Mereka yang Hidup di Negeri Angan angan yang Dibangunnya Sendiri

Wakanda Black Panther

Betulkah Konoha dan Wakanda jadi cara banyak netizen untuk menyampaikan kritik? Jangan-jangan mereka memang sedang hidup di negara Konoha atau Wakanda yang dibangunnya sendiri

Oleh SYAH SABUR

BAKAL calon presiden (bacapres) 2024 Anies Baswedan mengatakan, kondisi demokrasi Indonesia saat ini tidak sehat. “Kita menyaksikan kalau di sosial media banyak sekali yang mau tulis (mengkritik pemerintah) itu nyebutnya Konoha atau Wakanda. Apa artinya? Ini menunjukkan ada self censorship,” kata Anies dalam acara Kuliah Kebangsaan FISIP UI di Depok, Selasa (29/8/2023). Sebagai catatan, Konoha adalah nama desa rekaan dalam kisah animasi Naruto, sedangkan Wakanda adalah negara karangan dalam film Black Panther.
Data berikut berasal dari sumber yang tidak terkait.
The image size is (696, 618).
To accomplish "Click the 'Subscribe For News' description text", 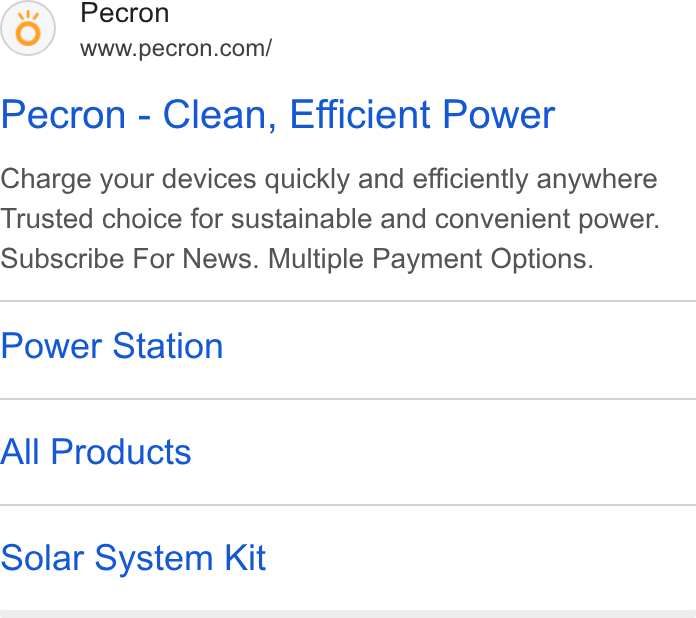I will 130,259.
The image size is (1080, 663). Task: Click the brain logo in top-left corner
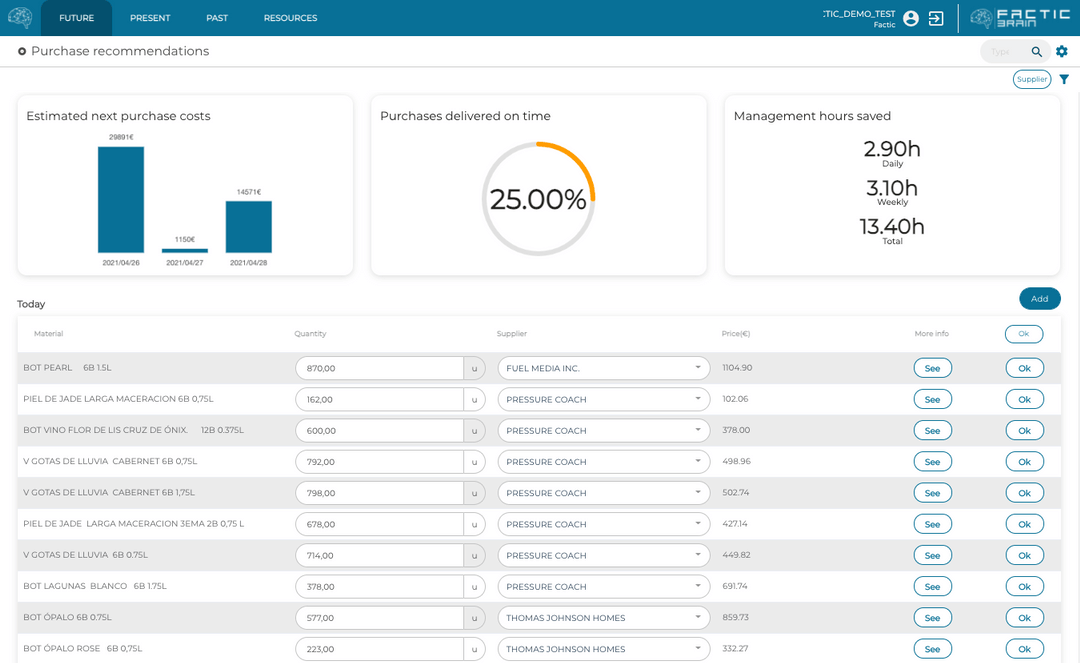coord(20,17)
Anies menilai, nama-nama itu digunakan netizen sebagai kata ganti Indonesia karena adanya ketakutan dalam mengkritik pemerintah. Menurut bacapres dari Koalisis Perubahan dan Persatuan itu, hal tersebut merupakan tanda bahwa demokrasi tidak sehat.

Soal demokrasi tidak sehat, hal itu bisa menjadi perdebatan panjang. Tapi betulkah saat ini masyarakat takut untuk menyampaikan kritik?
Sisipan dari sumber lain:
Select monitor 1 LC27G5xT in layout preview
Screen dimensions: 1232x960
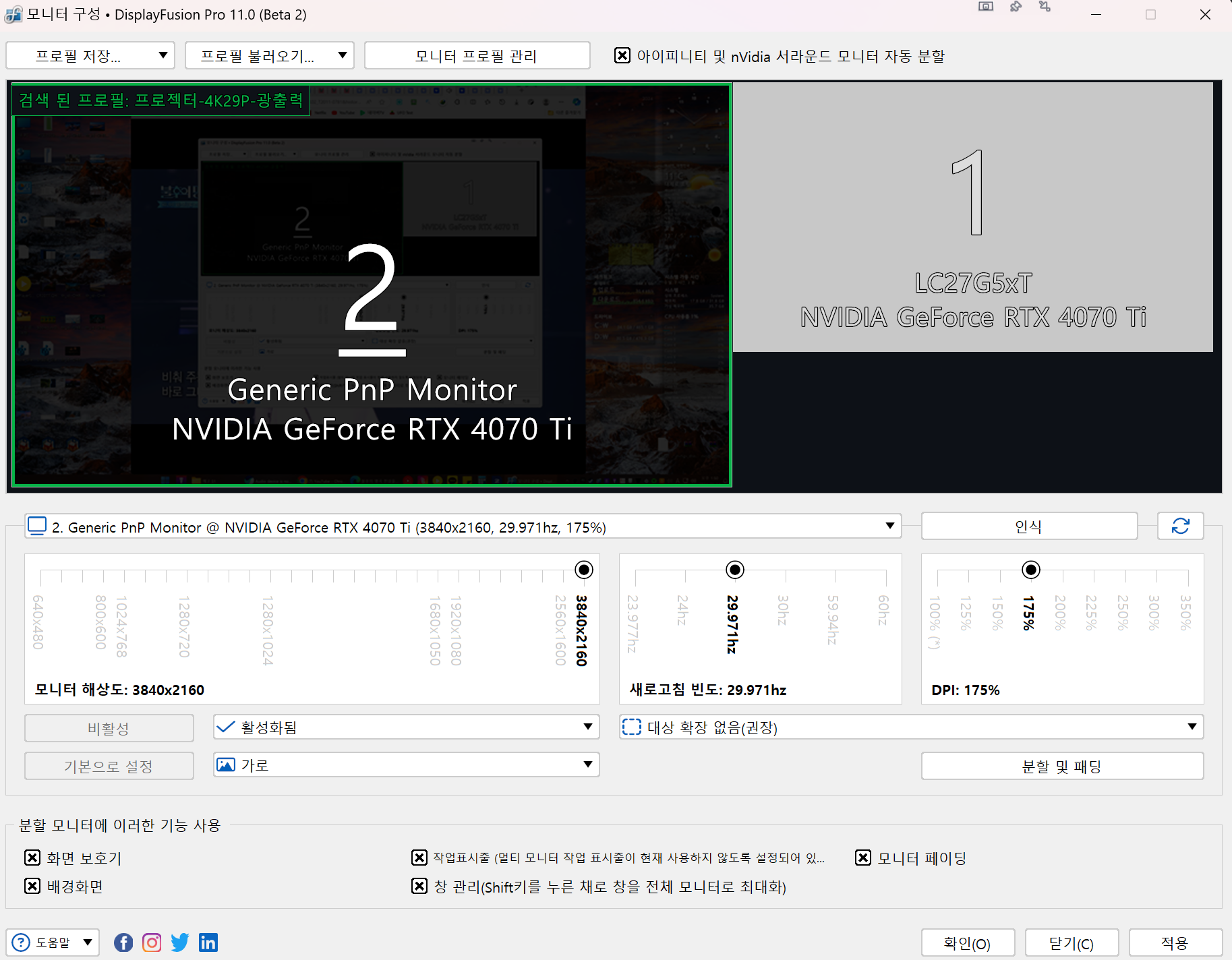point(972,217)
Tahun 2023 The Economist mencatat, indeks demokrasi Indonesia mencapai angka 6,71 (peringkat 54 dari 167 negara). Selanjutnya Dem Institute di tahun yang sama mengatakan, indeks demokrasi Indonesia berada di angka 0,574 (peringkat 78 dari 179 negara). Sedangkan indeks demokrasi versi Universitas Wurzburg adalah 0,587 (77 dari 176 negara). Terakhir, indeks demokrasi Freedom House adalah 59 (109 dari 210 negara) dan Reporters Without Borders mencata indeks 54,83 (108 dari 180 negara).

Berbagai angka tersebut menyatakan bahwa demokrasi di Indonesia memang masih memerlukan perbaikan. Jika dibandingkan banyak negara lain, angkanya masih lumayan.

Sebaliknya, survei Litbang Kompas periode 27 Juli-7 Agustus 2023 mencatat soal negara yang menjamin bebas berpendapat warga Indonesia. Menurut Kompas, sebanyak 75,4% menyatakan puas, yang tidak puas 18,2%, dan 6,4% tidak menjawab.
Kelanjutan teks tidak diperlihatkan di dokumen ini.